Efektifkah permintaan otoritas (moral suasion) agar bank-bank tidak menawarkan bunga simpanan yang terlalu tinggi pada nasabahnya?
Setelah pemberlakuan permintaan OJK tersebut, kondisi likuiditas pasar tidak terlalu banyak berubah. Salah satu indikasinya adalah volume pasar uang antarbank Rupiah yang relatif stabil di kisaran Rp300 triliun. Di sisi lain, himbauan OJK tersebut telah efektif mengurangi persaingan suku bunga dana sehingga mulai terjadi penurunan biaya dana pihak ketiga. Meski demikian kami mempunyai masukan, sebaiknya maksimum suku bunga pada bank Buku 4 dan Buku 3 disamakan aturannya, karena pada kenyataannya bisnis model dan jaringan antara Bank buku 4 dan buku 3 tidak jauh berbeda.
Kondisi likuiditas Bank Mandiri sendiri seperti apa?
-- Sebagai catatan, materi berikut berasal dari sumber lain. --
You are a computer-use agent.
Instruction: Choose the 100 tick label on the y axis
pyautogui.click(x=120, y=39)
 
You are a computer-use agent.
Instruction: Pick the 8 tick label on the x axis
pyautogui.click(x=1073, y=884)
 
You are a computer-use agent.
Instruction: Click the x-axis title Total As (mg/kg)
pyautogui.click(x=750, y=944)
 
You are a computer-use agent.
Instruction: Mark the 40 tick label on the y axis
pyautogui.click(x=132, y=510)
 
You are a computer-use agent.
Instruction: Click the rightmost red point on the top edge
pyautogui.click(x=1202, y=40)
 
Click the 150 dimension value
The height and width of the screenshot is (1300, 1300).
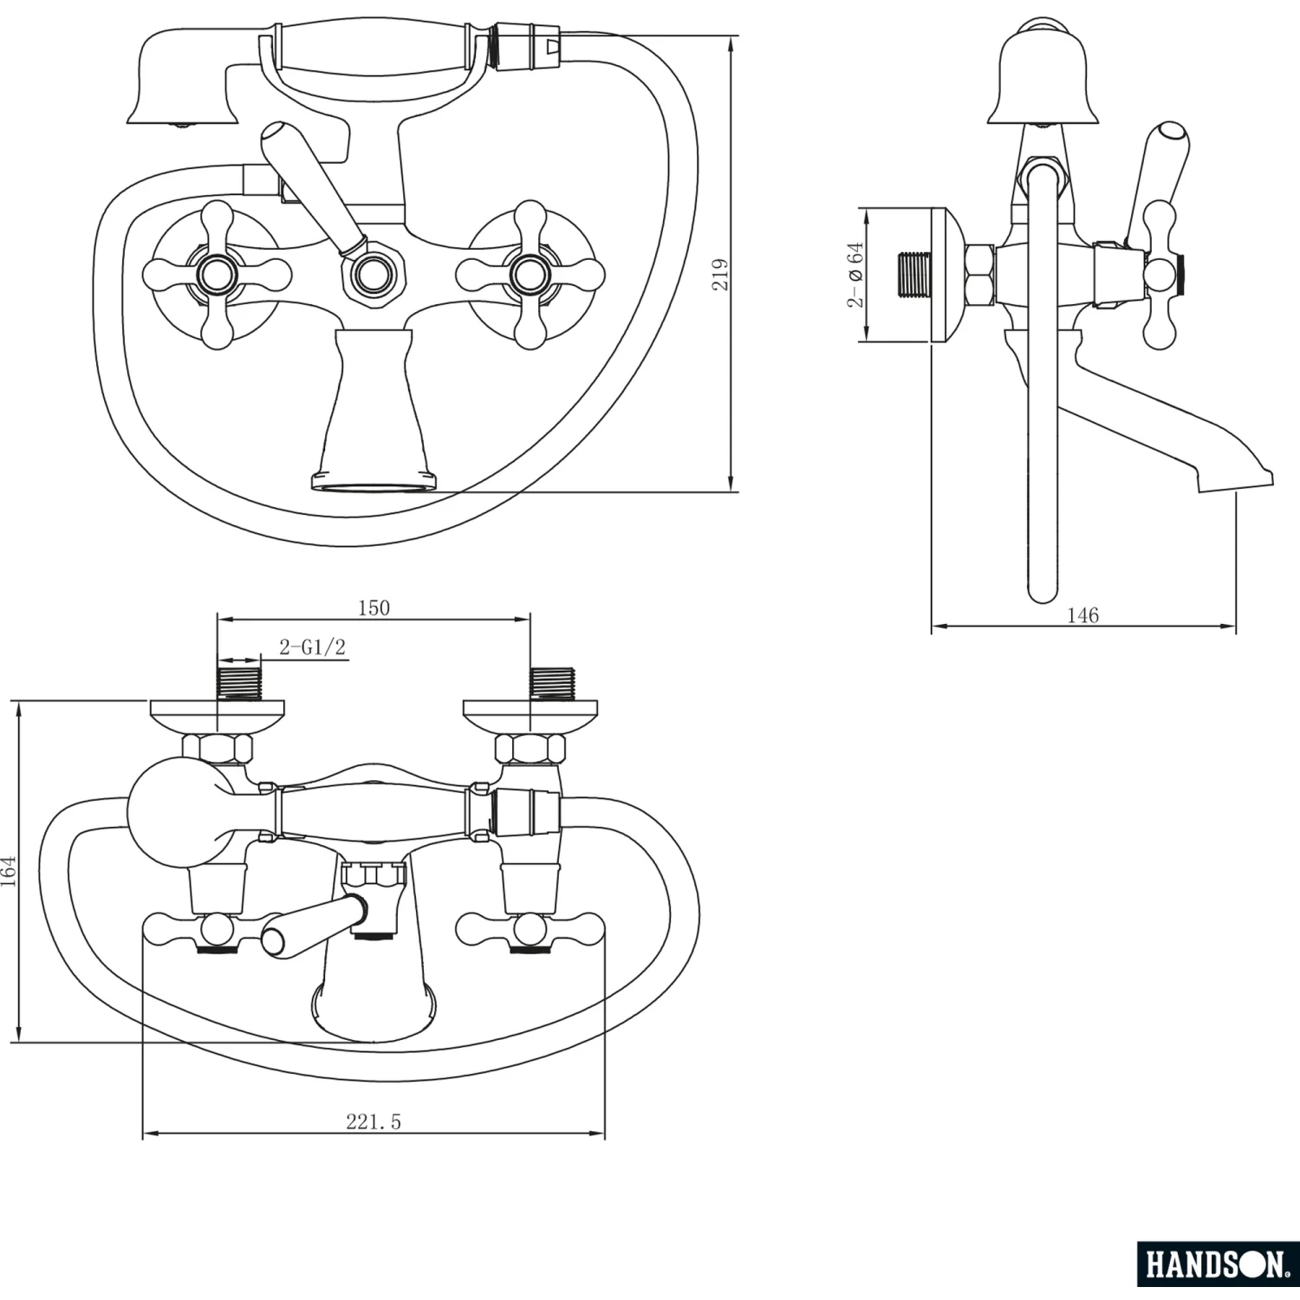click(x=374, y=608)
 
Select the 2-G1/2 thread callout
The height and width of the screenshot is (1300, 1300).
click(x=312, y=647)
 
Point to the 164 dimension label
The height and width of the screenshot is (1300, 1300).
click(x=9, y=870)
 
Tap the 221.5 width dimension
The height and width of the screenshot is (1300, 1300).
click(x=374, y=1121)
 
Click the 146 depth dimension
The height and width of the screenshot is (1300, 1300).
click(x=1082, y=615)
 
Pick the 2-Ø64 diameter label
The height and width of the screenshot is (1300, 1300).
click(x=855, y=274)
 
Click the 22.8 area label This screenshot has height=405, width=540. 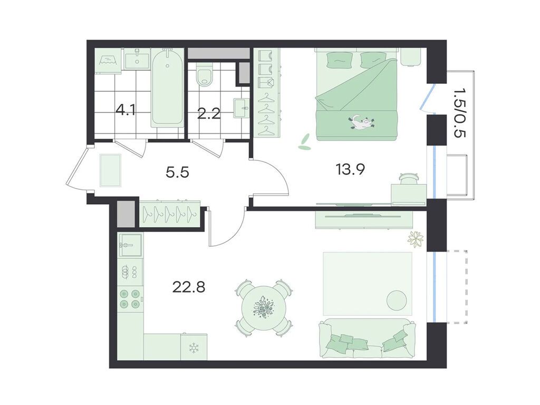tap(188, 286)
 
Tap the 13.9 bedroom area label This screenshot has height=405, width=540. tap(351, 169)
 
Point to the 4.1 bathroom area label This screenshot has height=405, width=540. tap(126, 111)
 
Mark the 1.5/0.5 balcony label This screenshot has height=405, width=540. tap(459, 112)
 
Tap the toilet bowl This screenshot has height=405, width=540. tap(205, 73)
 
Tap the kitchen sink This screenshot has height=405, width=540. tap(130, 245)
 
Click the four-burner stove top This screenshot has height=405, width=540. tap(130, 299)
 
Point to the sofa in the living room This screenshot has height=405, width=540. tap(368, 339)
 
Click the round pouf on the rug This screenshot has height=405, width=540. tap(397, 301)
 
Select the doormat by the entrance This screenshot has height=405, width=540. tap(111, 170)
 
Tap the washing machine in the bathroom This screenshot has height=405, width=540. tap(108, 61)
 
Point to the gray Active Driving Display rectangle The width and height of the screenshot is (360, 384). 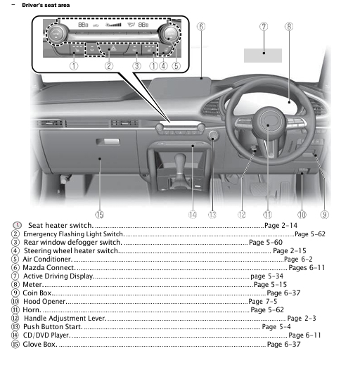pos(263,55)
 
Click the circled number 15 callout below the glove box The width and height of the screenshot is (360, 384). pos(100,214)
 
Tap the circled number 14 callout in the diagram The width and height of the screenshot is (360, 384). pos(192,214)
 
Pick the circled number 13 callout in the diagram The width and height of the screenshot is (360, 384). pos(212,214)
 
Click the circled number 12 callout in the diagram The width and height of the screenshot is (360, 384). pos(241,214)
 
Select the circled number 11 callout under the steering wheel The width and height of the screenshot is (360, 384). pos(267,214)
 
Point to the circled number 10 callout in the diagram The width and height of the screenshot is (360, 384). pos(302,214)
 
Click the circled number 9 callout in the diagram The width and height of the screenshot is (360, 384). pos(325,214)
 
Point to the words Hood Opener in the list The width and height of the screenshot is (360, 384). pos(44,302)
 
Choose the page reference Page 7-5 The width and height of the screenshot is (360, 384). pos(262,302)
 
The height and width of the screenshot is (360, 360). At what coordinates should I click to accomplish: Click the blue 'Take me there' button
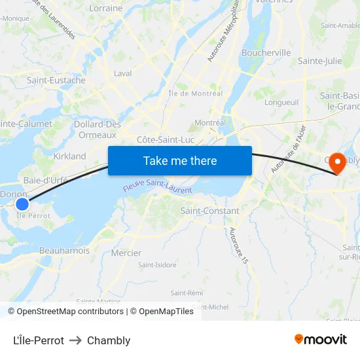(180, 160)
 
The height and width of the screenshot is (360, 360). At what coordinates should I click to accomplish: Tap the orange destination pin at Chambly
(338, 162)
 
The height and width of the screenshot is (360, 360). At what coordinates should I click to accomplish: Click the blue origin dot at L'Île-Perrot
(22, 204)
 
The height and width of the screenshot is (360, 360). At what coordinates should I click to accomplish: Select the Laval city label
(123, 73)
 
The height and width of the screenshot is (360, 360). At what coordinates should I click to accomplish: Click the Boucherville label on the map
(266, 52)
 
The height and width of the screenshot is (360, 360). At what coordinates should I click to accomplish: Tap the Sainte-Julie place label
(319, 61)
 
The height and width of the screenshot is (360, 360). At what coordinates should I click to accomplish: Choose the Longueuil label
(281, 102)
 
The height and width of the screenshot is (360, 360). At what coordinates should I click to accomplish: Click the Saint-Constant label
(209, 211)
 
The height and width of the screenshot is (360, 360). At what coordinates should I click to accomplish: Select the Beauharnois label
(64, 250)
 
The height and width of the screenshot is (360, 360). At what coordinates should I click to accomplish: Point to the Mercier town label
(126, 253)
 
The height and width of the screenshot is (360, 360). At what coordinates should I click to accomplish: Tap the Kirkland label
(70, 156)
Kondisi likuiditas Bank Mandiri, baik rupiah maupun valas, sampai dengan saat ini masih aman. Bank Mandiri senantiasa menjaga primary reserve (kas dan GWM) sesuai ketentuan regulator, serta memelihara secondary reserve yang cukup untuk memenuhi kebutuhan bisnis dan pertumbuhan kredit sesuai rencana bisnis bank yang telah ditetapkan sebelumnya. Di samping itu, kami juga memiliki contingent liquidity sources yang dapat digunakan apabila sewaktu-waktu dihadapkan pada kondisi krisis.